_INSTRUCTIONS FOR THE TASK_. Which lines in the records below contain the word "coordinates"? Copy each of them.

Dataset entries:

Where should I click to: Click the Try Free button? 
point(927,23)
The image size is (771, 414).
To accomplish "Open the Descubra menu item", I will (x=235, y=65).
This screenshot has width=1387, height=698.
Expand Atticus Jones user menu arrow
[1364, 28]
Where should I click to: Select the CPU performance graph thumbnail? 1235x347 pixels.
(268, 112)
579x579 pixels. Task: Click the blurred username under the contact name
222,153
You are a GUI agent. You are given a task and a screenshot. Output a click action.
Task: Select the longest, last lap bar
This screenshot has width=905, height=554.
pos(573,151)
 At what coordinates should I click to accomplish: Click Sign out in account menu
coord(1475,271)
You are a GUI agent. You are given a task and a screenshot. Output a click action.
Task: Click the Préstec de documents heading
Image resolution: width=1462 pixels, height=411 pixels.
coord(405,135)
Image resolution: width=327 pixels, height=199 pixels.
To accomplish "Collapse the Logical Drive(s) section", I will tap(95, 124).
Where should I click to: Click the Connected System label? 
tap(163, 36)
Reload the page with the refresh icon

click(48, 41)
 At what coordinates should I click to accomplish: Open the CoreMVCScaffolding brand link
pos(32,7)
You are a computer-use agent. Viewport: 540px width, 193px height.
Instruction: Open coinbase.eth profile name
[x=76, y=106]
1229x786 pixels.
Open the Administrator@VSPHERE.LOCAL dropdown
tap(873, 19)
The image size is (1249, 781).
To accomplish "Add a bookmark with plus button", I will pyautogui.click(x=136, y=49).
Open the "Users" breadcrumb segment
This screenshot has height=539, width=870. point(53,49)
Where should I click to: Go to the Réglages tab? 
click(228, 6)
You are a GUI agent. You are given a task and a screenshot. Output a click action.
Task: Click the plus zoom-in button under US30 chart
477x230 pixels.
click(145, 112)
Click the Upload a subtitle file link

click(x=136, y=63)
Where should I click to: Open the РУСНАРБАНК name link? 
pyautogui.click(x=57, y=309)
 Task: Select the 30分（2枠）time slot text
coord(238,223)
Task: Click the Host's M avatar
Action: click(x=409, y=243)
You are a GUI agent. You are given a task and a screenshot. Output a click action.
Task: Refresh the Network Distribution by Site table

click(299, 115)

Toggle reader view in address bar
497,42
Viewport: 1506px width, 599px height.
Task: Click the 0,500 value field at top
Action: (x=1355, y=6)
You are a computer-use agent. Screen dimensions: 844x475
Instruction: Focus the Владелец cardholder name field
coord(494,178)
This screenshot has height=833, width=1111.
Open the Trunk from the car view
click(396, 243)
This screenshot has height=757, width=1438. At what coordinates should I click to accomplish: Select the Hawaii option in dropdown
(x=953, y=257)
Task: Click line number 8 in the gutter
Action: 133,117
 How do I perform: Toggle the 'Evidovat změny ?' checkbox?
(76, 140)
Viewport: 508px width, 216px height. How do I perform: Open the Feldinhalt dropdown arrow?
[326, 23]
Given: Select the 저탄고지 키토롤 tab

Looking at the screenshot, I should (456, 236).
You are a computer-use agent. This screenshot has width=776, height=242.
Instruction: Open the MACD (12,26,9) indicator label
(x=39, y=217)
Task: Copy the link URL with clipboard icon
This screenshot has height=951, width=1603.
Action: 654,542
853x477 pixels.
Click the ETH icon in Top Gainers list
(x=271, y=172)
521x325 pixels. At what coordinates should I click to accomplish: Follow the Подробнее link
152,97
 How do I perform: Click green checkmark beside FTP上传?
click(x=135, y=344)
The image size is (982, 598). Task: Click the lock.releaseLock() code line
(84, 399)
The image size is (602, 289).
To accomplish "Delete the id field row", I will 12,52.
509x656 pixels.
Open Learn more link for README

_COMPLETE RESPONSE_.
 At what coordinates should I click to accomplish: Click Sign out in account menu
 At what coordinates should I click to accomplish: Open the CoreMVCScaffolding brand link
This screenshot has height=757, width=1438. At what coordinates should I click to accomplish: Select the Hawaii option in dropdown
521x325 pixels. At what coordinates should I click to accomplish: Follow the Подробнее link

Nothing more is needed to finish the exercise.